What the task asks: Please print all of the entries, matching them exactly.

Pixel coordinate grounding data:

'''

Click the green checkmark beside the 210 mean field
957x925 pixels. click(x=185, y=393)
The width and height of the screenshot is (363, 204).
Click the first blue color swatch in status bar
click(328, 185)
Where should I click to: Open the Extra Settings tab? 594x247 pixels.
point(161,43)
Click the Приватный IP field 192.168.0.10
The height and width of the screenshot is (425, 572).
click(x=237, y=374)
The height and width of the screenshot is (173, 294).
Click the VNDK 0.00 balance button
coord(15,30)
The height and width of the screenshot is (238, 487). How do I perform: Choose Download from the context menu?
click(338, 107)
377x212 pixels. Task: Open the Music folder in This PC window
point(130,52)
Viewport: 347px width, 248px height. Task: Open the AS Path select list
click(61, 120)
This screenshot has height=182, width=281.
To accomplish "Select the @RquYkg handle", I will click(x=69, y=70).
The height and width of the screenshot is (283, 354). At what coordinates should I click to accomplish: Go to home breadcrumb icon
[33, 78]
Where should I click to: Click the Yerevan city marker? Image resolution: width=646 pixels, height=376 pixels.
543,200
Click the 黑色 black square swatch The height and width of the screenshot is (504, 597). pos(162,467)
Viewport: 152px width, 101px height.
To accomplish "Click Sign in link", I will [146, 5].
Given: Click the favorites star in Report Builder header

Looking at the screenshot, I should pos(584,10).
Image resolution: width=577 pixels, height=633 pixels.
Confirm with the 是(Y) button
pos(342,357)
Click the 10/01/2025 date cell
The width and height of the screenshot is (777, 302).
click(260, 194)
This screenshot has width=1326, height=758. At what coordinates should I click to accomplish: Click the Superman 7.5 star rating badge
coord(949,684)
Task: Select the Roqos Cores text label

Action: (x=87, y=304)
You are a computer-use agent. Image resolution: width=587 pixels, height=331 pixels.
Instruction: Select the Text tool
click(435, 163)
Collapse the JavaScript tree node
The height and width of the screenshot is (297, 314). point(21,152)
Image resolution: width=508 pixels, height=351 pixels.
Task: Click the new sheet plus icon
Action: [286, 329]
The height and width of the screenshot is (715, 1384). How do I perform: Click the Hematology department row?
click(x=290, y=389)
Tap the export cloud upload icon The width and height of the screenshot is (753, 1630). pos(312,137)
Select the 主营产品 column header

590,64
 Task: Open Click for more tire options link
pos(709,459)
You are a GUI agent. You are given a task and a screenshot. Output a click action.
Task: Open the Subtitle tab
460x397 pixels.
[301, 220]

'''

Solution for this exercise:
Click the green checkmark beside the 210 mean field
957x925 pixels. click(x=185, y=393)
The width and height of the screenshot is (363, 204).
Click the first blue color swatch in status bar
click(328, 185)
Where should I click to: Open the Extra Settings tab? 594x247 pixels.
point(161,43)
Click the Приватный IP field 192.168.0.10
The height and width of the screenshot is (425, 572).
click(x=237, y=374)
The height and width of the screenshot is (173, 294).
Click the VNDK 0.00 balance button
coord(15,30)
The height and width of the screenshot is (238, 487). How do I perform: Choose Download from the context menu?
click(338, 107)
377x212 pixels. Task: Open the Music folder in This PC window
point(130,52)
Viewport: 347px width, 248px height. Task: Open the AS Path select list
click(61, 120)
This screenshot has height=182, width=281.
To accomplish "Select the @RquYkg handle", I will click(x=69, y=70).
The height and width of the screenshot is (283, 354). At what coordinates should I click to accomplish: Go to home breadcrumb icon
[33, 78]
Where should I click to: Click the Yerevan city marker? Image resolution: width=646 pixels, height=376 pixels.
543,200
Click the 黑色 black square swatch The height and width of the screenshot is (504, 597). pos(162,467)
Viewport: 152px width, 101px height.
To accomplish "Click Sign in link", I will [146, 5].
Given: Click the favorites star in Report Builder header

Looking at the screenshot, I should pos(584,10).
Image resolution: width=577 pixels, height=633 pixels.
Confirm with the 是(Y) button
pos(342,357)
Click the 10/01/2025 date cell
The width and height of the screenshot is (777, 302).
click(260, 194)
This screenshot has width=1326, height=758. At what coordinates should I click to accomplish: Click the Superman 7.5 star rating badge
coord(949,684)
Task: Select the Roqos Cores text label

Action: (x=87, y=304)
You are a computer-use agent. Image resolution: width=587 pixels, height=331 pixels.
Instruction: Select the Text tool
click(435, 163)
Collapse the JavaScript tree node
The height and width of the screenshot is (297, 314). point(21,152)
Image resolution: width=508 pixels, height=351 pixels.
Task: Click the new sheet plus icon
Action: [286, 329]
The height and width of the screenshot is (715, 1384). How do I perform: Click the Hematology department row?
click(x=290, y=389)
Tap the export cloud upload icon The width and height of the screenshot is (753, 1630). pos(312,137)
Select the 主营产品 column header

590,64
 Task: Open Click for more tire options link
pos(709,459)
You are a GUI agent. You are given a task and a screenshot. Output a click action.
Task: Open the Subtitle tab
460x397 pixels.
[301, 220]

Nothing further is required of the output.